Creating an API with JWT and API Key Protection in Node.js
In this guide, we will create a Node.js API that uses both JWT (JSON Web Tokens) and API keys to secure endpoints. We'll protect the API key generation endpoint with a JWT access token and then use the generated API key to protect other API endpoints.
Project Setup
First, install the necessary dependencies:
npm install express jsonwebtoken cryptoBasic Project Structure
Below is the complete code for the project:
import express, { Request, Response, NextFunction } from "express";
import jwt, { JwtPayload } from "jsonwebtoken";
import crypto from "crypto";
const app = express();
app.use(express.json());
// Secret key for signing the JWT (in a real app, store this securely)
const jwtSecretKey = "your-jwt-secret-key";
// Storage for API keys (in a real app, use a database)
const apiKeyStore: Set<string> = new Set();
// Middleware to verify JWT (used for protecting the API key creation endpoint)

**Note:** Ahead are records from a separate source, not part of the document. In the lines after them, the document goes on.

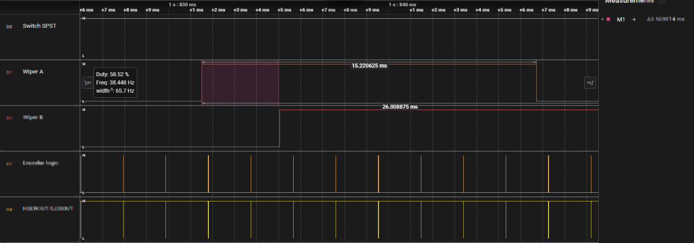Click the D1 channel index badge
Screen dimensions: 694x243
9,72
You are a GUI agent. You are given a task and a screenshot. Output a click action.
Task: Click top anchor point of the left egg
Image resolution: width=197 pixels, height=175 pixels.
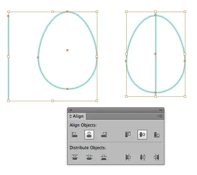(68, 12)
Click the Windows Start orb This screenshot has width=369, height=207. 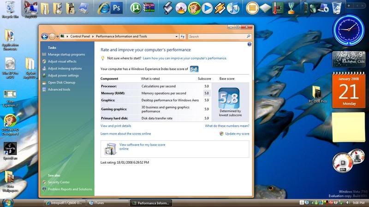tap(8, 202)
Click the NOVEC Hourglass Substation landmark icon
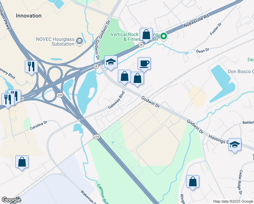Image resolution: width=254 pixels, height=204 pixels. coord(79,41)
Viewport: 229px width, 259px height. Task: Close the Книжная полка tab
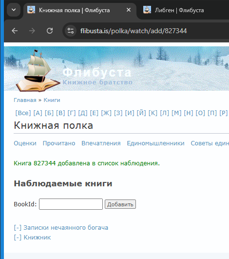pos(129,10)
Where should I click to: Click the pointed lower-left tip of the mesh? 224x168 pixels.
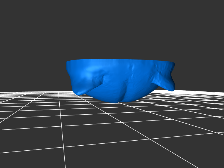pos(80,94)
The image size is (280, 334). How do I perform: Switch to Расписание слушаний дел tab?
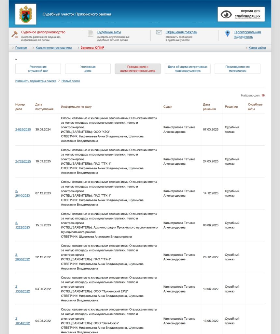click(x=38, y=69)
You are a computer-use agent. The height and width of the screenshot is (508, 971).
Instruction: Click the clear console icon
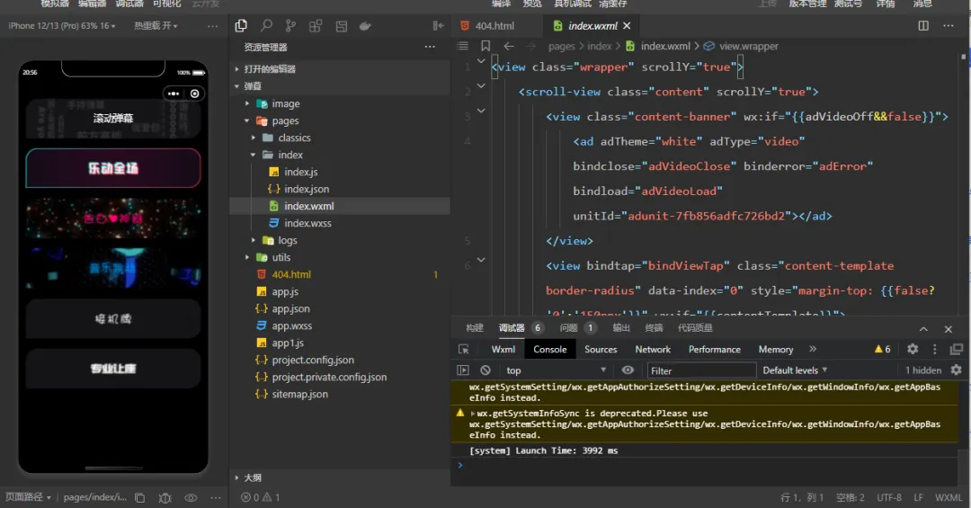pos(486,370)
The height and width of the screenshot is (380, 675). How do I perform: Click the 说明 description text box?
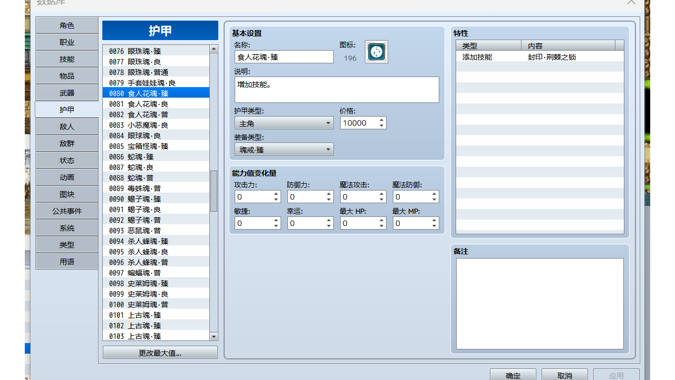point(336,90)
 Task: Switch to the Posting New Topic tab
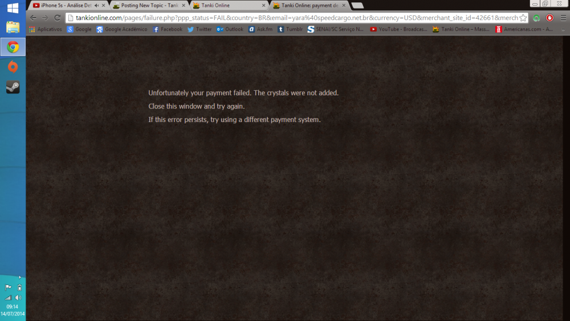pos(145,6)
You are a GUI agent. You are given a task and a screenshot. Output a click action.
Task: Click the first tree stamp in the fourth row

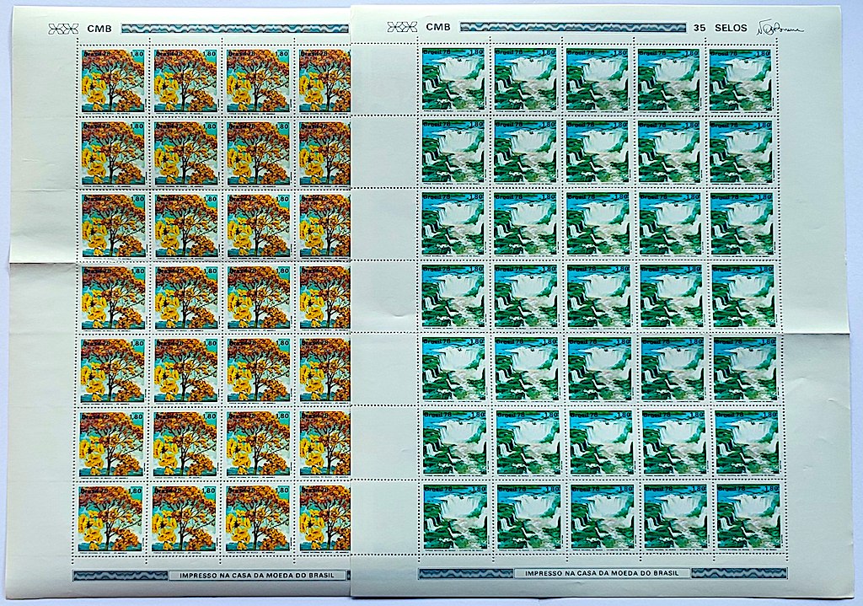112,298
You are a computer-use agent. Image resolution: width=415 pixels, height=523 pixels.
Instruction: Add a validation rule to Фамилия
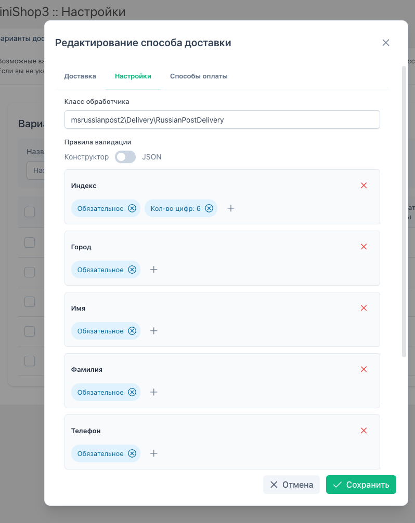pyautogui.click(x=153, y=392)
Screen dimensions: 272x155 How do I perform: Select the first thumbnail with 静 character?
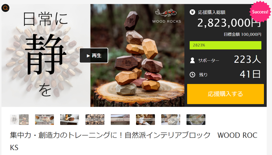coord(19,119)
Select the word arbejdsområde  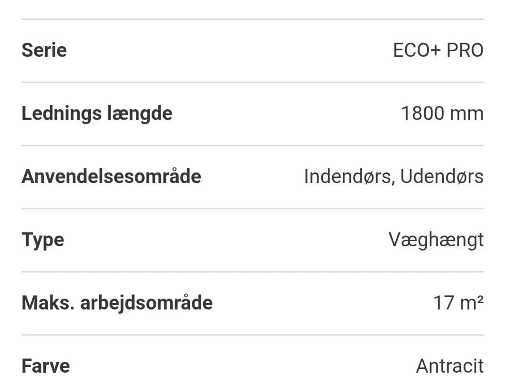coord(146,303)
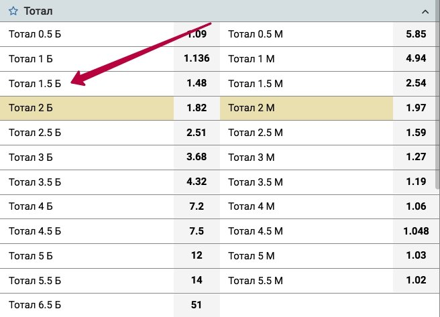Pick Тотал 4 Б at 7.2
440x317 pixels.
(197, 206)
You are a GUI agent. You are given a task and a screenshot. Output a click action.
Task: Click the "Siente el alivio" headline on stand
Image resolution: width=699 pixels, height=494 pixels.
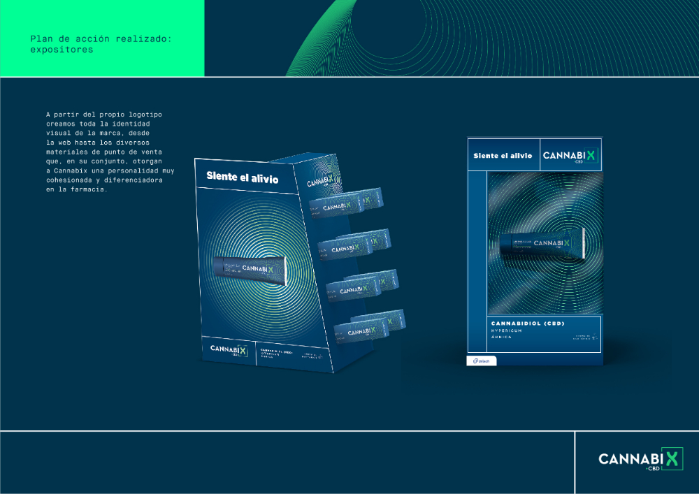tap(243, 177)
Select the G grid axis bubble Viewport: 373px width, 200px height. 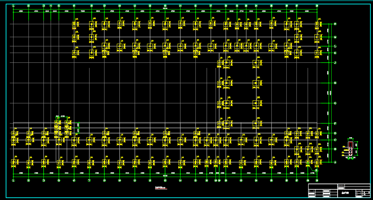335,103
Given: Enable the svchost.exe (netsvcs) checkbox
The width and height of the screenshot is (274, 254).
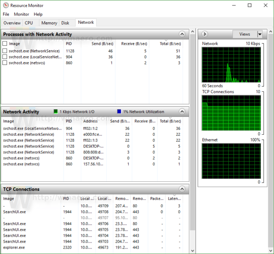Looking at the screenshot, I should 5,63.
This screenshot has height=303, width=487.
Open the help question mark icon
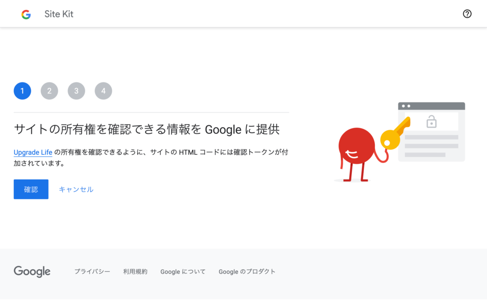pyautogui.click(x=467, y=14)
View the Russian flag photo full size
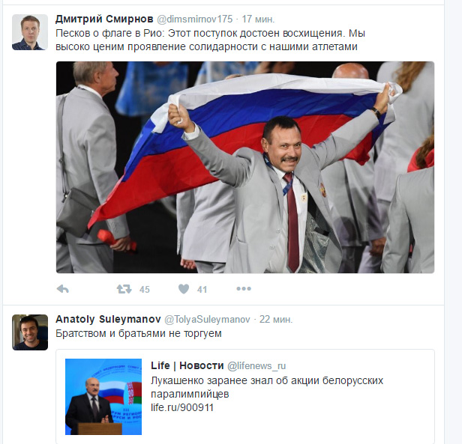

function verifyAccessToken(
req: Request,
res: Response,
next: NextFunction
): Response | void {
const token = req.headers["authorization"];
if (!token) {
return res.status(403).json({ message: "No token provided" });
}
// Remove "Bearer " if the token is provided in "Bearer <token>" format
const tokenWithoutBearer = token.replace("Bearer ", "");
jwt.verify(tokenWithoutBearer, jwtSecretKey, (err, decoded) => {
if (err) {
return res.status(401).json({ message: "Failed to authenticate token" });
}
req.user = decoded;
next();
});
}
// Middleware to verify API Key
function verifyApiKey(
req: Request,
res: Response,
next: NextFunction
): Response | void {
const apiKey = req.headers["x-api-key"];
if (!apiKey) {
return res.status(403).json({ message: "No API key provided" });
}
if (!apiKeyStore.has(apiKey)) {
return res.status(401).json({ message: "Invalid API key" });
}
next();
}
// Endpoint to create a new API key (Protected by Access Token)
app.post(
"/api/create-api-key",
verifyAccessToken,
(req: Request, res: Response) => {
// Generate a random API key
const apiKey = crypto.randomBytes(32).toString("hex");
// Store the API key
apiKeyStore.add(apiKey);
// Return the new API key
res.status(201).json({ apiKey });
}
);
// Protected endpoint example
app.get(
"/api/protected-resource",
verifyApiKey,
(req: Request, res: Response) => {
res.status(200).json({ message: "Access granted to protected resource" });
}
);
// Start the server
const PORT = process.env.PORT || 3000;
app.listen(PORT, () => {
console.log(`Server running on port ${PORT}`);
});Explanation
Access Token Protection (verifyAccessToken)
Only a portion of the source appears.